U.S. containerized exports rose 8.2 percent in May, the 20th straight year-to-year increase, and were up 11.2 percent through the first five months of this year, according to figure from PIERS, a sister company of The Journal of Commerce.
May’s increase marked a slowdown after a 12.5 percent gain in April, but included strong growth in the raw materials that are used in forming the packaging used in Asia’s manufacturing industry.
Containerized exports of paper and paperboard, including wastepaper, rose 14 percent to 153,390 20-foot-equivalent units and accounted for 15 percent of the 1,016,376 TEUs of total imports during May.
Other big increases included 29 percent for logs and lumber, to 35,402 TEUs, and 26 percent for motor vehicles, to 34,181 TEUs.

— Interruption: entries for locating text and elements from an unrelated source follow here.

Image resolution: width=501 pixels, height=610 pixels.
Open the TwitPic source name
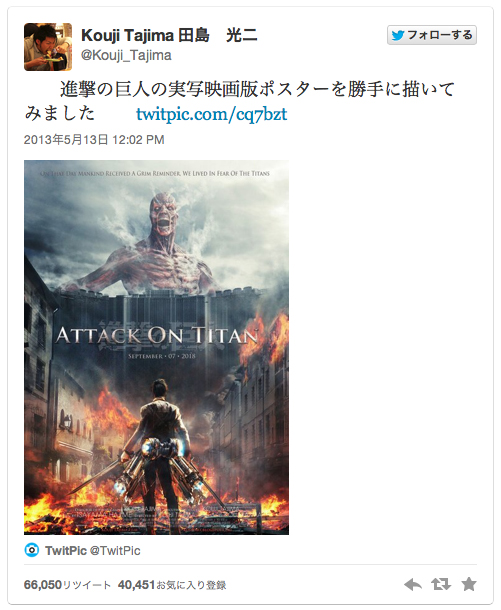pos(65,550)
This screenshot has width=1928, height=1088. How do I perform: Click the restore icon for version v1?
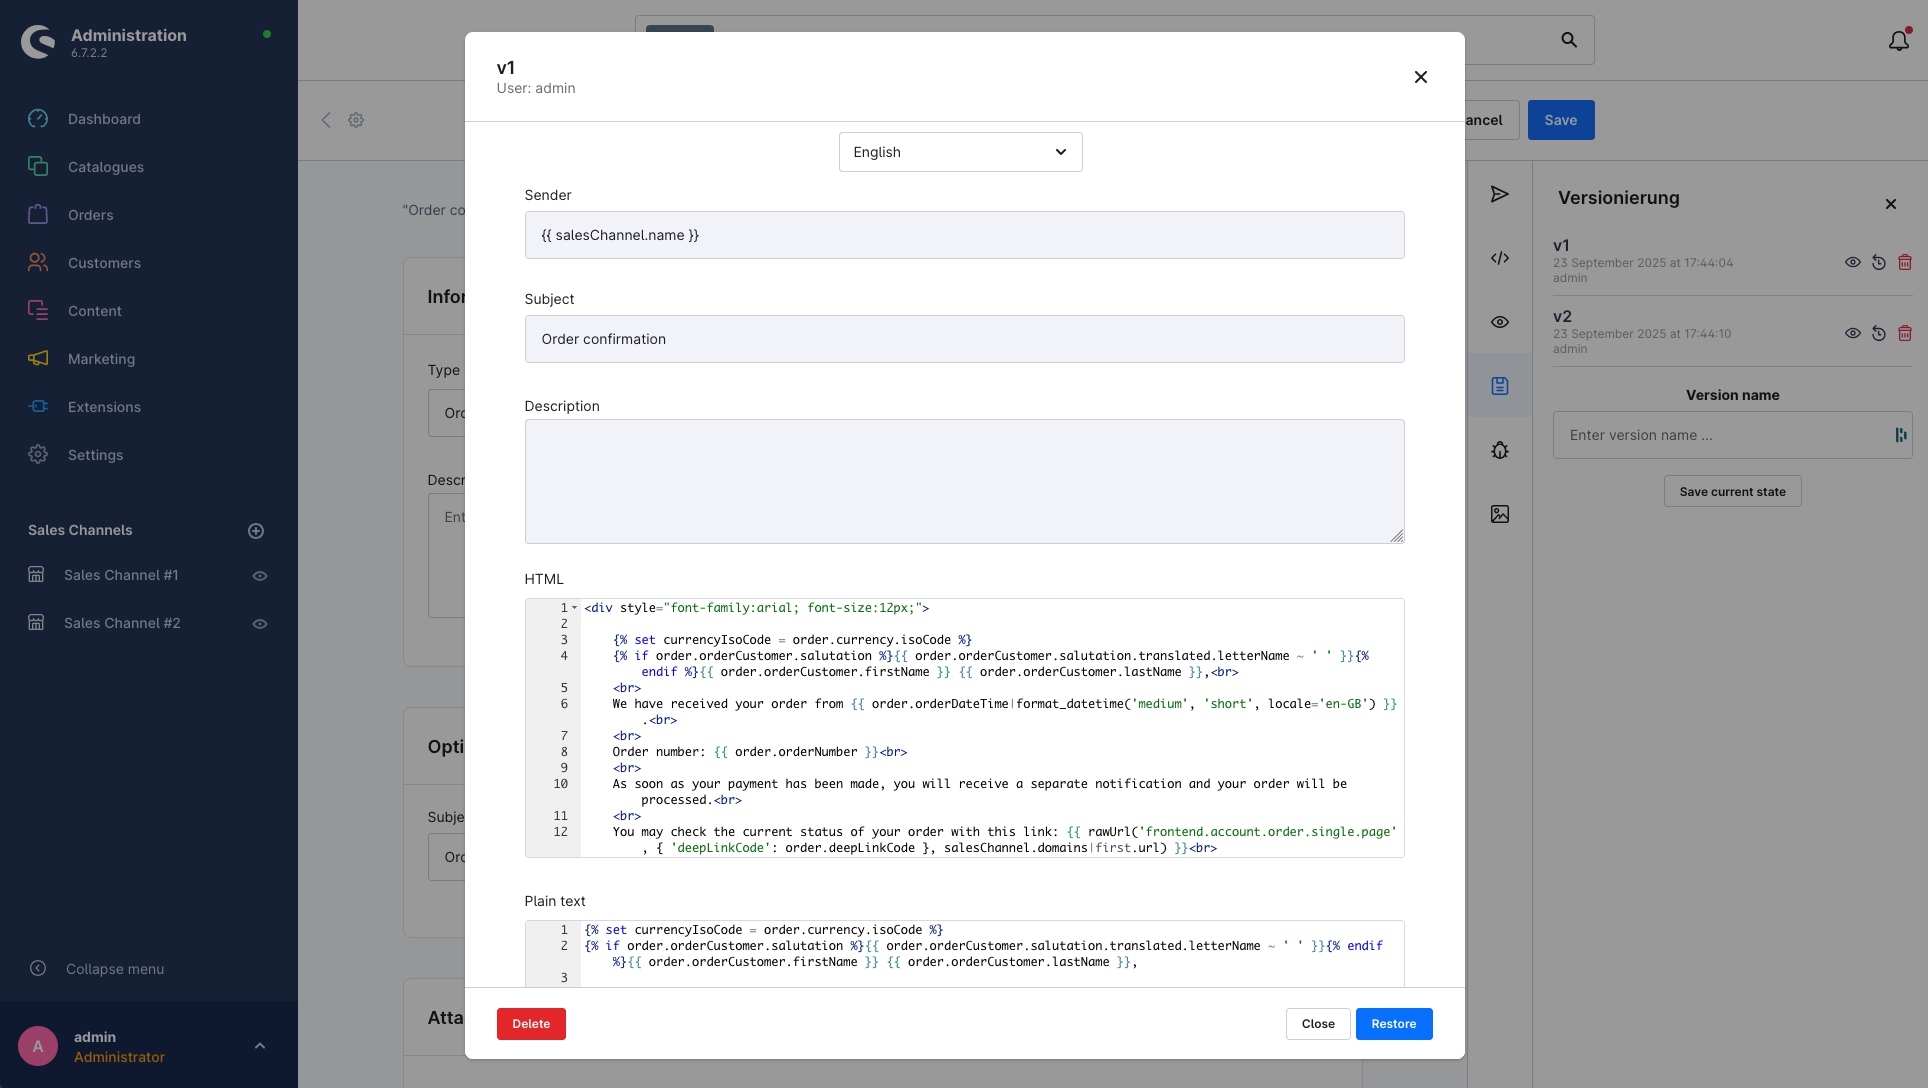(1879, 262)
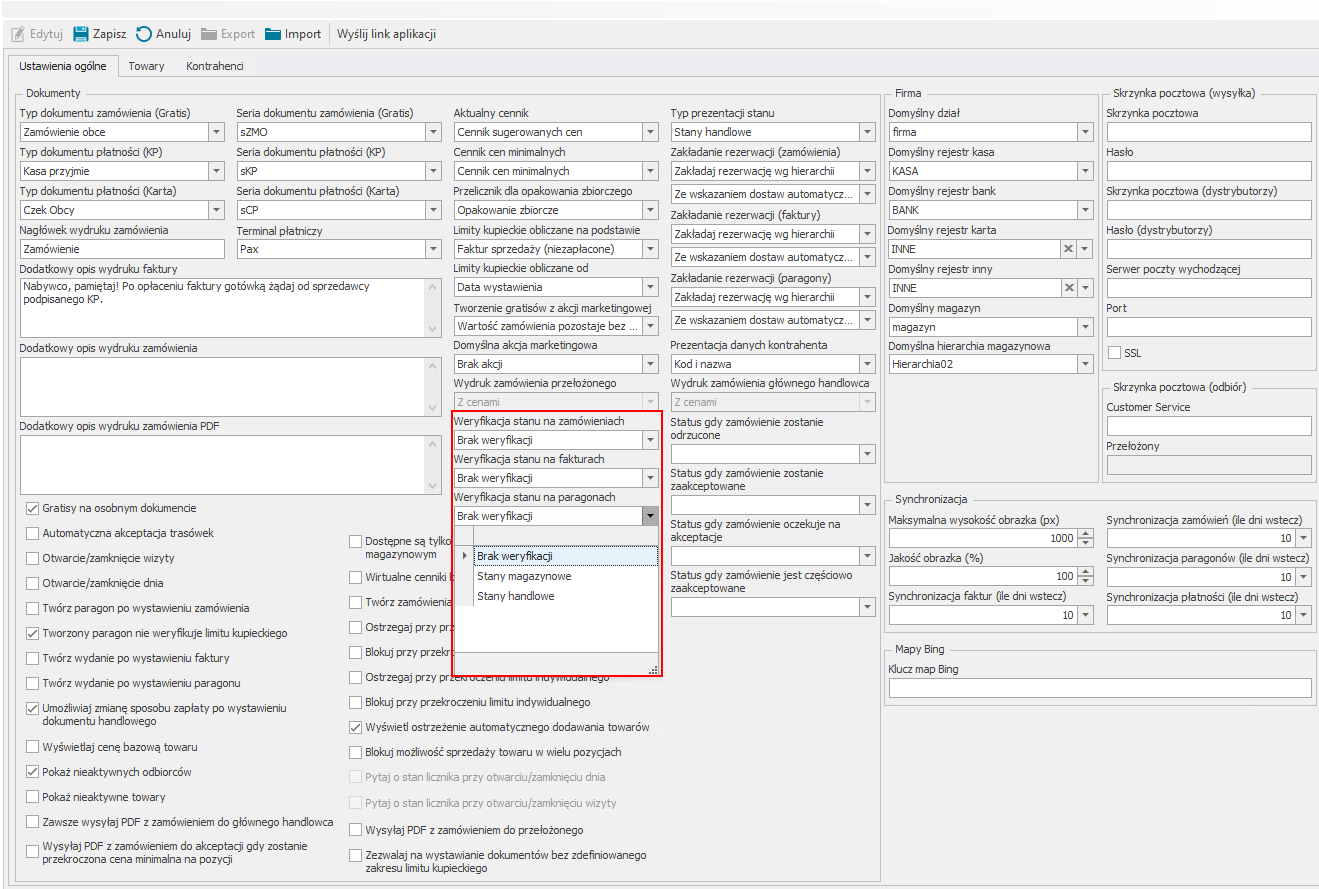
Task: Clear the Domyślny rejestr inny value with X
Action: [1068, 288]
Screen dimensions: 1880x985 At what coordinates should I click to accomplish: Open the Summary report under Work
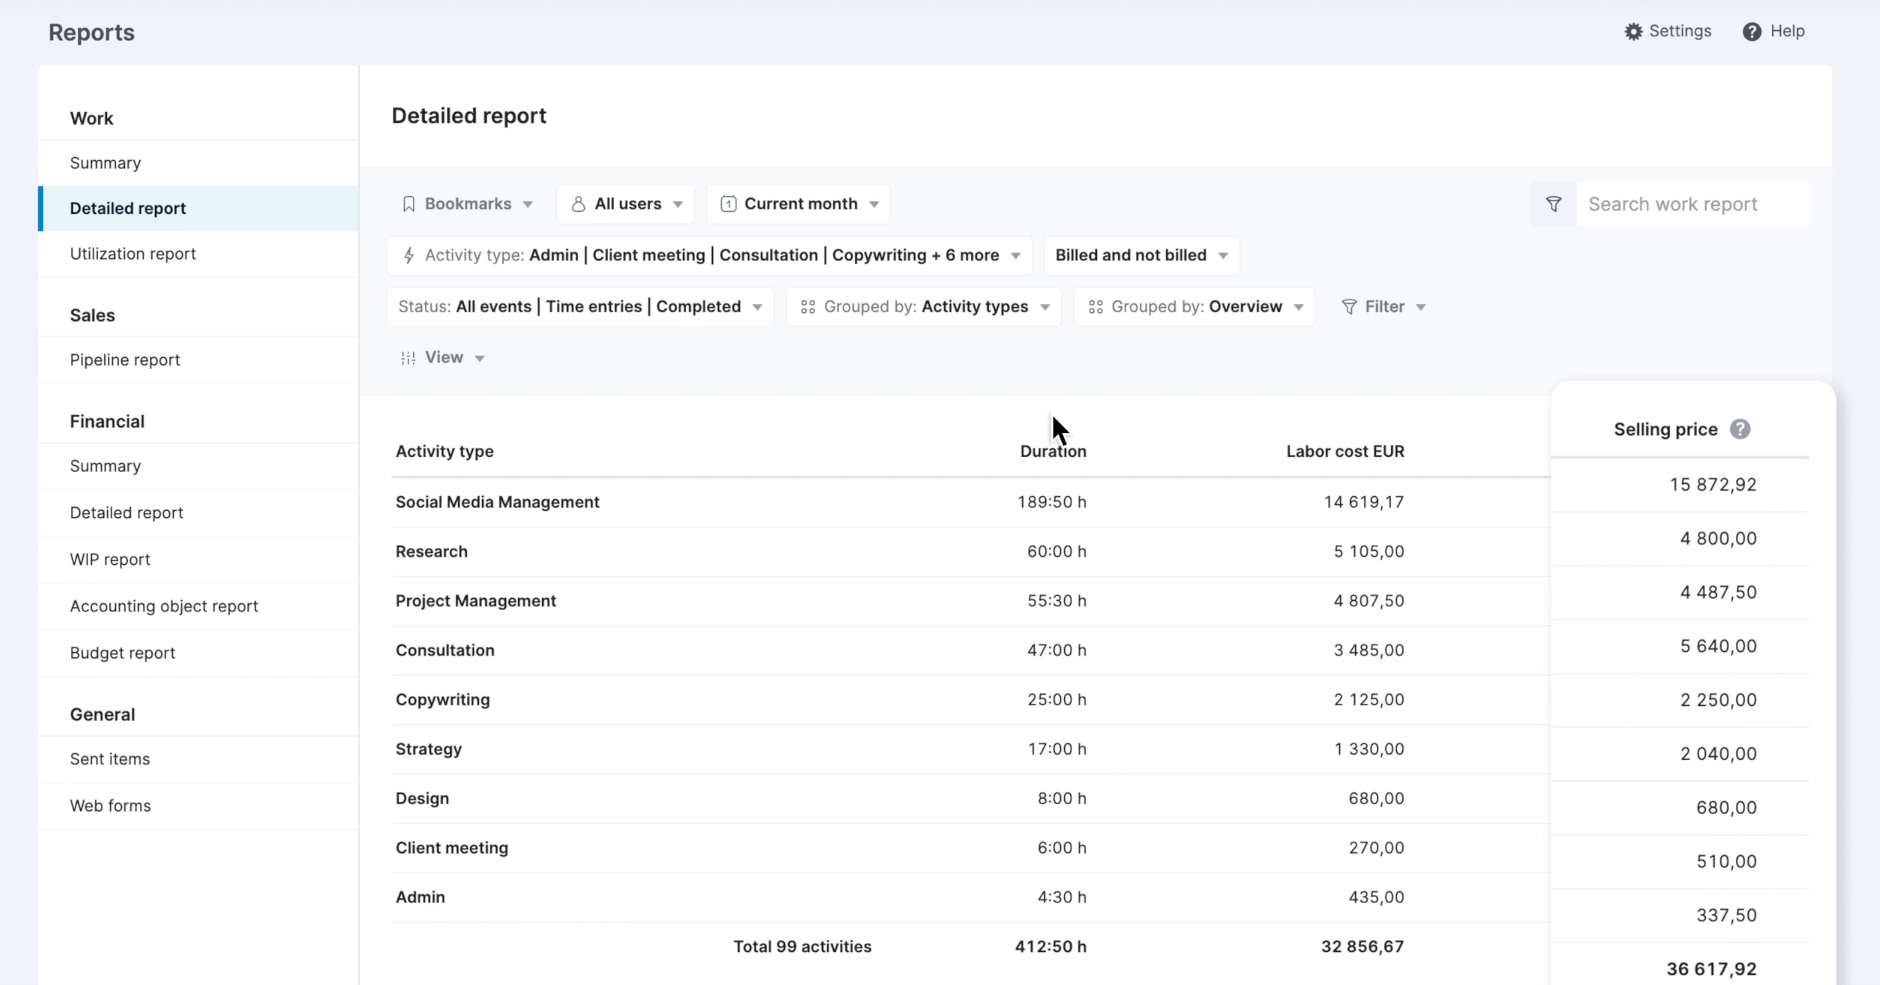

Pet and animal feeds shipments declined 27 percent to 39,017 TEUs. Raw cotton and fabrics fell 3 percent to 30,567 as shipments declined from peak levels caused by frenzied overseas demand earlier this year.
Shipments to China, the top destination for containerized exports, rose 5 percent to 209,639 TEUs in May. Japan, the No. 2 U.S. market for containerized exports, rose 2 percent to 76,542 TEUs. Also rising 2 percent were No. 3 South Korea, to 58,122 TEUs, and No. 5 Hong Kong, to 40,725 TEUs.
Big gainers among others in the 10 countries for U.S. containerized exports included No. 4 Taiwan, up 27 percent to 50,964 TEUs; No. 6 Brazil, up 25 percent to 31,701 TEUs, and No. 7 India, up 21 percent to 30,794 TEUs.